You may have heard some of the buzz going around about the General Data Protection Regulations (GDPR) that will be enforced in the European Union starting May 25, 2018. This regulation looks to bring stricter policy to European data security. GDPR has been designed to protect the Personally Identifiable Information of citizens of the European Union. In short, a website cannot collect a website visitor’s information without their explicit consent, and that they must be notified of any data breaches that may occur.

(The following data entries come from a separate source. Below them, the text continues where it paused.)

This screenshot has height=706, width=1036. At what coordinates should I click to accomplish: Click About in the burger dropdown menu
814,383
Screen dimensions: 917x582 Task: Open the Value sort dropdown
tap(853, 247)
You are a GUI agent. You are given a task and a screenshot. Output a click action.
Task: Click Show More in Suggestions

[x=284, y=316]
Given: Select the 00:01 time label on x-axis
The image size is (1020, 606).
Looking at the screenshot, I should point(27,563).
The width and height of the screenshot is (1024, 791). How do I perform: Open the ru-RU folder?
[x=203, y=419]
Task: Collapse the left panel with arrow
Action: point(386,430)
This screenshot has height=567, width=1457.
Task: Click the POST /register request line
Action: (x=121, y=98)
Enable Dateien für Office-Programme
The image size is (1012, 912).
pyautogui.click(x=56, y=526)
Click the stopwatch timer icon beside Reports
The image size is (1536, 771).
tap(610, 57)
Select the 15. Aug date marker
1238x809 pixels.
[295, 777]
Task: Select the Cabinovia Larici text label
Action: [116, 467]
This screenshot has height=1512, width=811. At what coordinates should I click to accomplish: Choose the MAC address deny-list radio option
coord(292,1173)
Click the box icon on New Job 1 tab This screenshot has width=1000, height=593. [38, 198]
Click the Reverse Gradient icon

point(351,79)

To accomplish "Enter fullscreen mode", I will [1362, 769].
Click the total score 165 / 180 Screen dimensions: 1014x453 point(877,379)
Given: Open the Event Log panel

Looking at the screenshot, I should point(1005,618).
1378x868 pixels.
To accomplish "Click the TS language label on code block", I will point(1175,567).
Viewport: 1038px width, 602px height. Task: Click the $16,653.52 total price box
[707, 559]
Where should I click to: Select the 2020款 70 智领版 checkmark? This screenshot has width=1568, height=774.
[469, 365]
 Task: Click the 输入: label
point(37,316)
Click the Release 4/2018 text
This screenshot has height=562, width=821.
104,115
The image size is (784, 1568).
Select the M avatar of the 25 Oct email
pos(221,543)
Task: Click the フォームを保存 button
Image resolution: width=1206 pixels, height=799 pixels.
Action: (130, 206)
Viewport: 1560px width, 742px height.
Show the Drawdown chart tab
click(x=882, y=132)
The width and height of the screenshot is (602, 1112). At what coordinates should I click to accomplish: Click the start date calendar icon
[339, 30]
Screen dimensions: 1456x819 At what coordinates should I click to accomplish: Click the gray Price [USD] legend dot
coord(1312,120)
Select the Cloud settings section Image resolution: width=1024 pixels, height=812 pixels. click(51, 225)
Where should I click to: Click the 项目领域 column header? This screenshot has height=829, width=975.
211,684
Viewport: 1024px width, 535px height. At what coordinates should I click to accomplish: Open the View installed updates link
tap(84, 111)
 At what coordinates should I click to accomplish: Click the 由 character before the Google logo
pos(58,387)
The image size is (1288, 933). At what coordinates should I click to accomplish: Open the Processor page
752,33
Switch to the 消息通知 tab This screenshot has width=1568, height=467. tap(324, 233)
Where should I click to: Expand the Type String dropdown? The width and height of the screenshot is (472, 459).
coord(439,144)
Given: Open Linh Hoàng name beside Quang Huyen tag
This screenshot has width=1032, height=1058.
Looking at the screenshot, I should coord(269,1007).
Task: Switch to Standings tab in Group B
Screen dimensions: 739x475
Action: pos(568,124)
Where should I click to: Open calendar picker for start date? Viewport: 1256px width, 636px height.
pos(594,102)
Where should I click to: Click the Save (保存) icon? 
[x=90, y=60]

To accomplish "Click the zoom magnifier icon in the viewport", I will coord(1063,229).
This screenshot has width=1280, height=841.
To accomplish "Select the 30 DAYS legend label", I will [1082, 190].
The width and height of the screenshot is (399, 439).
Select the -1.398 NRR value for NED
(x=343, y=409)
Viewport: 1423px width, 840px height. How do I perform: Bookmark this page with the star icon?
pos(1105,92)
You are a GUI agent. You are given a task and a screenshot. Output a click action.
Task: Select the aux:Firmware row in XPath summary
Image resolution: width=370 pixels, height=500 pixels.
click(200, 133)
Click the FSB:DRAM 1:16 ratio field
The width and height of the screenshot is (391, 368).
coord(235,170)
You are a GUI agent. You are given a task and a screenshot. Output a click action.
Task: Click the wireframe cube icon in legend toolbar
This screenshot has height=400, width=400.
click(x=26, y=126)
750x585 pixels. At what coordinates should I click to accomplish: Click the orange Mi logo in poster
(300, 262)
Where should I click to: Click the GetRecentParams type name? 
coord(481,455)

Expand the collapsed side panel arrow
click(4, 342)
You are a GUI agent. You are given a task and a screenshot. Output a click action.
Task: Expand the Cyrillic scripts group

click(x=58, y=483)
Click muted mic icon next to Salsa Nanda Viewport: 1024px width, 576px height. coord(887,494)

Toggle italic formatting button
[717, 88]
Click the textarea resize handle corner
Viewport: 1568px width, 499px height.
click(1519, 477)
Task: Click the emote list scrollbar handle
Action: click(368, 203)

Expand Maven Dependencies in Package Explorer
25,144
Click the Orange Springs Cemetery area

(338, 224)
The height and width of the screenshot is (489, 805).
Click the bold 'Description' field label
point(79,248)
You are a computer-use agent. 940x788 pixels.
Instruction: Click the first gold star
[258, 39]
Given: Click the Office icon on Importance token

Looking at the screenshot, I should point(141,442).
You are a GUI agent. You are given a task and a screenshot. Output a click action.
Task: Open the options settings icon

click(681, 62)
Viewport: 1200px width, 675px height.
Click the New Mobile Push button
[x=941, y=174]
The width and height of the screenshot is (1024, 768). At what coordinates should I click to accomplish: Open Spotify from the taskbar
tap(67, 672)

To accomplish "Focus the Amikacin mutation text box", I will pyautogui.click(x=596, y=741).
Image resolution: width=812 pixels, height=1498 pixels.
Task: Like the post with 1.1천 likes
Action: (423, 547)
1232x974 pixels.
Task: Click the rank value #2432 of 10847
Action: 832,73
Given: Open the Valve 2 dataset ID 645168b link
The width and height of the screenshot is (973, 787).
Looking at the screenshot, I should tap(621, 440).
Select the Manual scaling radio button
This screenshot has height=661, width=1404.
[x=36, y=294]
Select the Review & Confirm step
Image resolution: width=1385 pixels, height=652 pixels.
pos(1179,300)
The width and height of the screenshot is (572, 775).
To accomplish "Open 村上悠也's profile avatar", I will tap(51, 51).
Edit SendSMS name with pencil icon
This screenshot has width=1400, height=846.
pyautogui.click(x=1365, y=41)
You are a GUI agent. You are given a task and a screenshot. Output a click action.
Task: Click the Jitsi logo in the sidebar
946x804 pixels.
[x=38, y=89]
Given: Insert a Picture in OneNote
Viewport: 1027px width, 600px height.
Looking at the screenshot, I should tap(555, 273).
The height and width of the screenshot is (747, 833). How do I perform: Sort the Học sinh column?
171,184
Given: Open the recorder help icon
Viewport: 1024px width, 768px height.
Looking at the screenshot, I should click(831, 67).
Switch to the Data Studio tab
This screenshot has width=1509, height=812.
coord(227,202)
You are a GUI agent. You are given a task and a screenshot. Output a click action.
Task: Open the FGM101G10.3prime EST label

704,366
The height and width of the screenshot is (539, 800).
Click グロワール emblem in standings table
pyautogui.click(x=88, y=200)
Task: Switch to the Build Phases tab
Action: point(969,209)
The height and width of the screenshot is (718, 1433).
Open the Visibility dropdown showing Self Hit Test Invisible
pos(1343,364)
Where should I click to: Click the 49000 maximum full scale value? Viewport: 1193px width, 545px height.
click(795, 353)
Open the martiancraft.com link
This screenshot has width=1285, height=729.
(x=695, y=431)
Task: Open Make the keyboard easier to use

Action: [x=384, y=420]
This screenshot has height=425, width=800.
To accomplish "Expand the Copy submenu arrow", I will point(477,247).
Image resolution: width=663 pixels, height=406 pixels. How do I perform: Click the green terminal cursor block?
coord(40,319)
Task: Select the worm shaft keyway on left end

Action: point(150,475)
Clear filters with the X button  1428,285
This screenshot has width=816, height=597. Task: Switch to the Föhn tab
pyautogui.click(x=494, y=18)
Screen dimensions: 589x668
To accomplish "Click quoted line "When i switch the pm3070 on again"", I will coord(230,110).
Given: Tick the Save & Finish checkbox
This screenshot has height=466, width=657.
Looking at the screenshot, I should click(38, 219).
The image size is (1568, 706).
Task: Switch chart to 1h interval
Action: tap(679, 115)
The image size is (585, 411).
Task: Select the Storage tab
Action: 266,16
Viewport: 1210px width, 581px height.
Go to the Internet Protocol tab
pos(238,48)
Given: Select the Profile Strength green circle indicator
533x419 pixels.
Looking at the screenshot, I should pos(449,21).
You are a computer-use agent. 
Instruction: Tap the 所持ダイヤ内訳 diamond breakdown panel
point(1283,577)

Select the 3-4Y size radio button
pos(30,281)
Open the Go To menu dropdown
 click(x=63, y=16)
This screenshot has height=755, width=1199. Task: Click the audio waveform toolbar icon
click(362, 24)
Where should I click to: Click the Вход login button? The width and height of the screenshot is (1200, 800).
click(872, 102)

While you may think that GDPR won’t affect your business in the United States, think again. If your company processes the personal data of subjects in the European Union, regardless of your company’s location, you must comply with these regulations. In other words, you are affected if you have an online presence for your business that can be accessed by anyone in the world.
Impacts for Savannah
The tourism industry remains one of Savannah’s largest economic drivers. According to Visit Savannah, tourists contributed almost $3 billion to our city in 2017. Savannah is a premier travel destination for people all over the world. More and more people are researching Savannah businesses on the web to figure out how to make the best of their vacation. They want to know where they are going to stay, what activities they can do, and which restaurants they should enjoy.
Travel and booking agencies want to pay special attention to the requirements of GDPR. These companies are commonly processing payments and collecting personal data about their customers as they go through the booking process. Here are the requirements your business must follow to be compliant.
- Increased territory
GDPR will be enforced for all companies that process the personal data of subjects living in the EU, regardless of the company’s physical location. It will also apply to companies that process personal data who offer goods or services to the EU citizens. - Penalties
Organizations in breach of GDPR can be fined. There is a tiered approach to distinguishing fines with the most being up to 4% of annual global turnover or 20 Million Euros (whichever is greater), for the most serious infringements. - Consent
Request for consent must now be easily accessible and clear to understand. It must also be just as easy to withdraw your consent. - Breach Notification
If a data breach occurs that may risk individual rights, then notification of the breach is mandatory in all member states and must be done within 72 hours of first becoming aware of the breach. - Right to access and to be forgotten
Data subjects have the right to obtain confirmation that personal data concerning them is being processed, where it’s being processed, and for what purpose. The subject also has a right to a copy of the data. Lastly, the subject has the right to request a withdrawal of their information being processed and for their data to be erased. - Design and Privacy
GDPR requires that the inclusion of data protection be included from the beginning of the designing of the system rather than be added on later.